The afflicted shall eat and be satisfied;
those who seek him shall praise the Lord!
May your hearts live forever!
All the ends of the earth shall remember and turn to the Lord,
and all the families of the nations shall worship before you…
All the prosperous of the earth eat and worship.” Psalm 22:26-29

A feast for the faithful. Eating mingled with worship. Abundance in place of scarcity. Bread appearing supernaturally like manna falling from heaven in the desert. The oppressed, marginalized and poor eating until they were satisfied. These were all indications of God’s blessing and they testified to God’s presence among his people.

But here’s the thing: the meal wasn’t fancy. It was bread and fish. A basic dinner. Jesus didn’t serve cake with frosting and a Pinterest perfect sugared cherry on top. The fish didn’t turn into bonfile in their mouths. He didn’t serve up what they craved—he supplied what they really needed to live.

What about dessert?

And this is where the miracle catches me and holds on. Because I wonder if I had been there, would I have been grateful or disappointed. Would I have commented that the barley bread was a little dry and asked for honey and butter to go on top? Would I have complained that there was no dessert? Would enough have been just right, or would I have let discontent gnaw at the edges of my soul? Would I have left craving more, craving something tastier, something more stylish, something more elegant?

There’s a hunger that drives me, that drives us all, but often it’s a hunger for indulgence, not sustenance. How many miracles do I miss seeing because I’m expecting God to indulge me rather than sustain me? How often do I miss appreciating the miracle of the crisp Fuji apple, the smell of the rain on the grass scenting the spring air, a drink of cool clean water, the sound of my daughter breathing in her sleep, the perfectly timed call from a friend? Instead I’m tempted to wish for a house instead of an apartment where I share a bathroom with my kids, an SUV instead of a beat up compact Hyundai, the budget to buy organic instead of generic.

Life, sustenance, good is all already here in my ordinary moments, but it can be easy to take the ordinary for granted, to miss the miracle when it so closely aligns with the reality that God has already provided more than enough for me to live well. And I’m learning that when I give into my craving for excess, then I totally miss the life-giving presence of the God who walks among us and who, alone, satisfies my soul.

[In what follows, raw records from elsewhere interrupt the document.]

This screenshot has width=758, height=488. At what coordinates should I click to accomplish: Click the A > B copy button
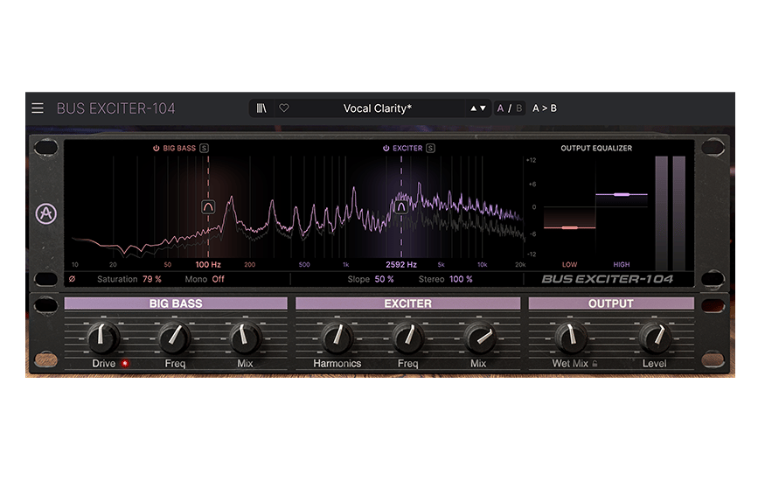pyautogui.click(x=545, y=108)
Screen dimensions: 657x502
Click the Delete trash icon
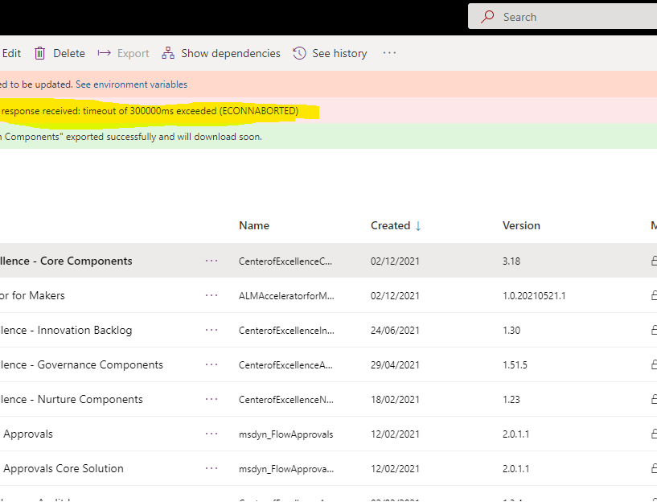click(x=40, y=53)
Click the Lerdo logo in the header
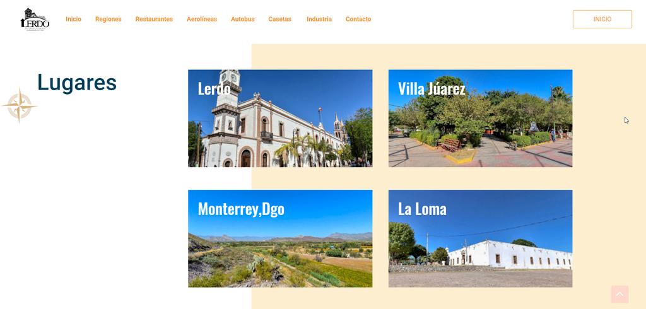The height and width of the screenshot is (309, 646). (35, 20)
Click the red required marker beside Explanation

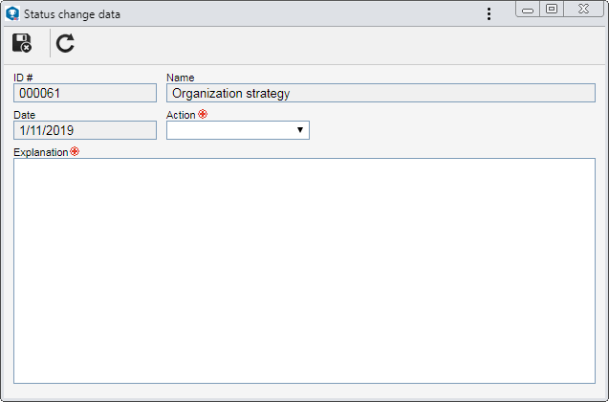click(75, 151)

Reading the story of the feeding of the 5,000, I can forget that in truth Jesus had been feeding the people all day before he ever paused to break the bread and the fish. He’d been teaching them about God’s kingdom and how to live in step with it. The physical meal at the end of the day was the last course in a day-long banquet of sustenance. In John’s gospel when the crowd comes back the next day clamoring for another free meal, Jesus tells them that they missed the point entirely. He tells them that the true bread wasn’t the meal in their bellies, it was the teaching that nourished their souls and it was the presence of the one who is himself the bread of life.

Jesus meets us in our cravings, and says, “I am the bread of life; whoever comes to me shall not hunger.” But will we eat? Will we be satisfied? Or will we ask for cake instead?